Records from a data source
◇ ◇ ◇

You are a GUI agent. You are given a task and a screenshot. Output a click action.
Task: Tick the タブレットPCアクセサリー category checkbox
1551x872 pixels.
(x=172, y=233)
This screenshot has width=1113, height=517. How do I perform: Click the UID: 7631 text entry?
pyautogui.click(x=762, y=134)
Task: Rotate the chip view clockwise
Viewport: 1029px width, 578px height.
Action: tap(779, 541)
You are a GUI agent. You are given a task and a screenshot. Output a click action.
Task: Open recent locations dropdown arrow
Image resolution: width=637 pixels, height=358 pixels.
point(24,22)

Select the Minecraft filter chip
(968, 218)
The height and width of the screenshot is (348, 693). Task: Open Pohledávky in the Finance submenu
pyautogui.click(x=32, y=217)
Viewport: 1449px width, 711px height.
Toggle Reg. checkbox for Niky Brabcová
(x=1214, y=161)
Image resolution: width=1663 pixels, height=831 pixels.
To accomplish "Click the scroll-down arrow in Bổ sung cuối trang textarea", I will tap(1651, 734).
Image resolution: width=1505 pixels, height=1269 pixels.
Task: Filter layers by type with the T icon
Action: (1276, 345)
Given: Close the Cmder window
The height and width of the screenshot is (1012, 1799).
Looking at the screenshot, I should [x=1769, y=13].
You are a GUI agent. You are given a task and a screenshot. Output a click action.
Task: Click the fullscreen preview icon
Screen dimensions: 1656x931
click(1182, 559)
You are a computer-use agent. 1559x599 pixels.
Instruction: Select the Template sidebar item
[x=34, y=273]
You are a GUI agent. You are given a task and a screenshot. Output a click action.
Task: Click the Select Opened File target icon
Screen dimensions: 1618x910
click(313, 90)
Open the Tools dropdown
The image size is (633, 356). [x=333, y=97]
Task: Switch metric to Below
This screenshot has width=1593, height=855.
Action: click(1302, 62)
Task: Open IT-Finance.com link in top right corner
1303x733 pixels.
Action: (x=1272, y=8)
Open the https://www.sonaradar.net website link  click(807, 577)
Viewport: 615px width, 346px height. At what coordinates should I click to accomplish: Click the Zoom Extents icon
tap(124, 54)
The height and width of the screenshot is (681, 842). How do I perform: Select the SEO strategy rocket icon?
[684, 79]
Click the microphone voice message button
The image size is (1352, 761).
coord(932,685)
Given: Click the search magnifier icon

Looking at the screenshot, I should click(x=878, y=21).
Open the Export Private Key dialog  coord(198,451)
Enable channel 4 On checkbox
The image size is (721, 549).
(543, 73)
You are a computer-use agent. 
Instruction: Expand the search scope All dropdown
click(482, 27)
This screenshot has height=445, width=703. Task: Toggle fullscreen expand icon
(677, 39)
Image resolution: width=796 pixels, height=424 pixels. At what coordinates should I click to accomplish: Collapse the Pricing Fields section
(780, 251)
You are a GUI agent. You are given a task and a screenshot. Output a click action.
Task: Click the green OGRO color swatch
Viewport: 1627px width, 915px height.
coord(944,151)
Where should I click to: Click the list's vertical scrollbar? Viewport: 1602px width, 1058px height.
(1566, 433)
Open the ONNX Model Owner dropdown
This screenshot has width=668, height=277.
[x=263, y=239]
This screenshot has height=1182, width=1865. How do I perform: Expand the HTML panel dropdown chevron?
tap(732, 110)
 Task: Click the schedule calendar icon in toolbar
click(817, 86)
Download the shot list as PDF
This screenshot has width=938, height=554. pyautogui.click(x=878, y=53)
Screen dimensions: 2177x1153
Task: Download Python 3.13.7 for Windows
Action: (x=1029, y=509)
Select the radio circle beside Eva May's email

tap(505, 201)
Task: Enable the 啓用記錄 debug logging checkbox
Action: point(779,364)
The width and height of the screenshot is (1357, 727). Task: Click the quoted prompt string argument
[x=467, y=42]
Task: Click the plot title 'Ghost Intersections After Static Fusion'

◇ ◇ ◇

BRIEF:
Return a faithful copy of all the records above.

EXPECTED OUTPUT:
You are a GUI agent. You are given a task and a screenshot. Output a click action.
Task: Tick the タブレットPCアクセサリー category checkbox
1551x872 pixels.
(x=172, y=233)
This screenshot has width=1113, height=517. How do I perform: Click the UID: 7631 text entry?
pyautogui.click(x=762, y=134)
Task: Rotate the chip view clockwise
Viewport: 1029px width, 578px height.
Action: tap(779, 541)
You are a GUI agent. You are given a task and a screenshot. Output a click action.
Task: Open recent locations dropdown arrow
Image resolution: width=637 pixels, height=358 pixels.
point(24,22)

Select the Minecraft filter chip
(968, 218)
The height and width of the screenshot is (348, 693). Task: Open Pohledávky in the Finance submenu
pyautogui.click(x=32, y=217)
Viewport: 1449px width, 711px height.
Toggle Reg. checkbox for Niky Brabcová
(x=1214, y=161)
Image resolution: width=1663 pixels, height=831 pixels.
To accomplish "Click the scroll-down arrow in Bổ sung cuối trang textarea", I will tap(1651, 734).
Image resolution: width=1505 pixels, height=1269 pixels.
Task: Filter layers by type with the T icon
Action: (1276, 345)
Given: Close the Cmder window
The height and width of the screenshot is (1012, 1799).
Looking at the screenshot, I should [x=1769, y=13].
You are a GUI agent. You are given a task and a screenshot. Output a click action.
Task: Click the fullscreen preview icon
Screen dimensions: 1656x931
click(1182, 559)
You are a computer-use agent. 1559x599 pixels.
Instruction: Select the Template sidebar item
[x=34, y=273]
You are a GUI agent. You are given a task and a screenshot. Output a click action.
Task: Click the Select Opened File target icon
Screen dimensions: 1618x910
click(313, 90)
Open the Tools dropdown
The image size is (633, 356). [x=333, y=97]
Task: Switch metric to Below
This screenshot has width=1593, height=855.
Action: click(1302, 62)
Task: Open IT-Finance.com link in top right corner
1303x733 pixels.
Action: (x=1272, y=8)
Open the https://www.sonaradar.net website link  click(807, 577)
Viewport: 615px width, 346px height. At what coordinates should I click to accomplish: Click the Zoom Extents icon
tap(124, 54)
The height and width of the screenshot is (681, 842). How do I perform: Select the SEO strategy rocket icon?
[684, 79]
Click the microphone voice message button
The image size is (1352, 761).
coord(932,685)
Given: Click the search magnifier icon

Looking at the screenshot, I should click(x=878, y=21).
Open the Export Private Key dialog  coord(198,451)
Enable channel 4 On checkbox
The image size is (721, 549).
(543, 73)
You are a computer-use agent. 
Instruction: Expand the search scope All dropdown
click(482, 27)
This screenshot has height=445, width=703. Task: Toggle fullscreen expand icon
(677, 39)
Image resolution: width=796 pixels, height=424 pixels. At what coordinates should I click to accomplish: Collapse the Pricing Fields section
(780, 251)
You are a GUI agent. You are given a task and a screenshot. Output a click action.
Task: Click the green OGRO color swatch
Viewport: 1627px width, 915px height.
coord(944,151)
Where should I click to: Click the list's vertical scrollbar? Viewport: 1602px width, 1058px height.
(1566, 433)
Open the ONNX Model Owner dropdown
This screenshot has width=668, height=277.
[x=263, y=239]
This screenshot has height=1182, width=1865. How do I perform: Expand the HTML panel dropdown chevron?
tap(732, 110)
 Task: Click the schedule calendar icon in toolbar
click(817, 86)
Download the shot list as PDF
This screenshot has width=938, height=554. pyautogui.click(x=878, y=53)
Screen dimensions: 2177x1153
Task: Download Python 3.13.7 for Windows
Action: (x=1029, y=509)
Select the radio circle beside Eva May's email

tap(505, 201)
Task: Enable the 啓用記錄 debug logging checkbox
Action: point(779,364)
The width and height of the screenshot is (1357, 727). Task: Click the quoted prompt string argument
[x=467, y=42]
Task: Click the plot title 'Ghost Intersections After Static Fusion'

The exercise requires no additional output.